Of course the propaganda piece above, obviously meant for the eye’s of gullible Kiwi’s alone, was designed to explain away the Kiwi medias failure to go after a bent government; “to keep the bastards honest“.
The case that they have used as an example however subsequently took an unexpected turn; one that the New Zealand media had obviously not anticipated.
The British press went after the Court’s farcical super injunction, successfully appealing the decision, a noble strategy that makes the New Zealand media look like the amateur political corruption enablers they actually are.
Whilst the British case is still winding it’s way through the UK courts we suspect that it will perhaps inevitably be heard by the privy council and the “public interest” right to publish upheld.
The fact is that Justice was not served in this case, nor was it ever going to be, irrespective of the outcome. As a result, Sabin, guilty or not, the court, the jury and its verdict will continue to be viewed with great suspicion, which is as it should be in the circumstances, an eventuality which the court has brought upon itself.
This fiasco is reminiscent of past corruption, in particular how New Zealand’s thoroughly corrupt police force and its compromised justice system have dealt with many previous cases that have involved former well placed police officers and politicians.
The victims have been well and truly shafted, the prosecution having, we suspect, deliberately fudged their efforts, arguably with the intention of allowing doubts which a could be utilised by a compromised jury, selected from a poisoned pool of candidates.
Individuals, in particular politicians, who create a name for themselves, attracting an extraordinary amount of wealth and power, should be held to the highest standards in any democratic society; New Zealand is no exception.
In failing to demand these standards of accountability any society winds up with vile anomalies such as those the UK has recently experienced with the likes of Jimmy Savill and Ralph Harris, two men who, using their so-called “good reputations” alone, had managed to evade prosecution and justice for their victims for decades, whilst continuing to take a toll; racking up a growing toll of new victims.
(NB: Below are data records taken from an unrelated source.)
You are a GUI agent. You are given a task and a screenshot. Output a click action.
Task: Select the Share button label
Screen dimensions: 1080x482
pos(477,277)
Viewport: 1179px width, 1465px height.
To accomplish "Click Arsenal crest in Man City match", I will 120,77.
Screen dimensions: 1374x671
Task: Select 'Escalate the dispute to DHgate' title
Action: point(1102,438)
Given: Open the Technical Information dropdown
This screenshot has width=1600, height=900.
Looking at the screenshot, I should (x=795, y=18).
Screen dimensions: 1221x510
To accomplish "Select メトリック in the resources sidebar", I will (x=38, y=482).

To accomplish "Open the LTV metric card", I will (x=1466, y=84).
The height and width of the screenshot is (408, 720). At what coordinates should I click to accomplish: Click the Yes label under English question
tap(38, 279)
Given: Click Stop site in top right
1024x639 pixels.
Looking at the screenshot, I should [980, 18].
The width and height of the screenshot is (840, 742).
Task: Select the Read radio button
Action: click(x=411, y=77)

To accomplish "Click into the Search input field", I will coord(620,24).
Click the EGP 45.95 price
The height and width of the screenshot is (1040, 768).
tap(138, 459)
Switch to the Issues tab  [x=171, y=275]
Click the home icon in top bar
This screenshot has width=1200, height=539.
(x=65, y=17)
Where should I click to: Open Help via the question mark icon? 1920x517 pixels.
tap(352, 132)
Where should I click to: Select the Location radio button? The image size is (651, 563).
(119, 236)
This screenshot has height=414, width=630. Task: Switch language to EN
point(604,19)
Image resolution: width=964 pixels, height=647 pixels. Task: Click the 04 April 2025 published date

Ex cop and Member of Parliament Mike Sabin is no different. He courted public affection, notoriety, political power and wealth with an agenda, he’s still in fact doing so; his National party mates having handed him a plum job that will enable his clearly sociopathic hunger for power and political ambition to once again rise from the ashes.
New Zealand’s Justice sector is undoubtedly completely riddled with the cancer that is systemic corruption, the only question that now remains to be answered; is it terminal? Would a Royal Commission into New Zealand Police Corruption be sufficient?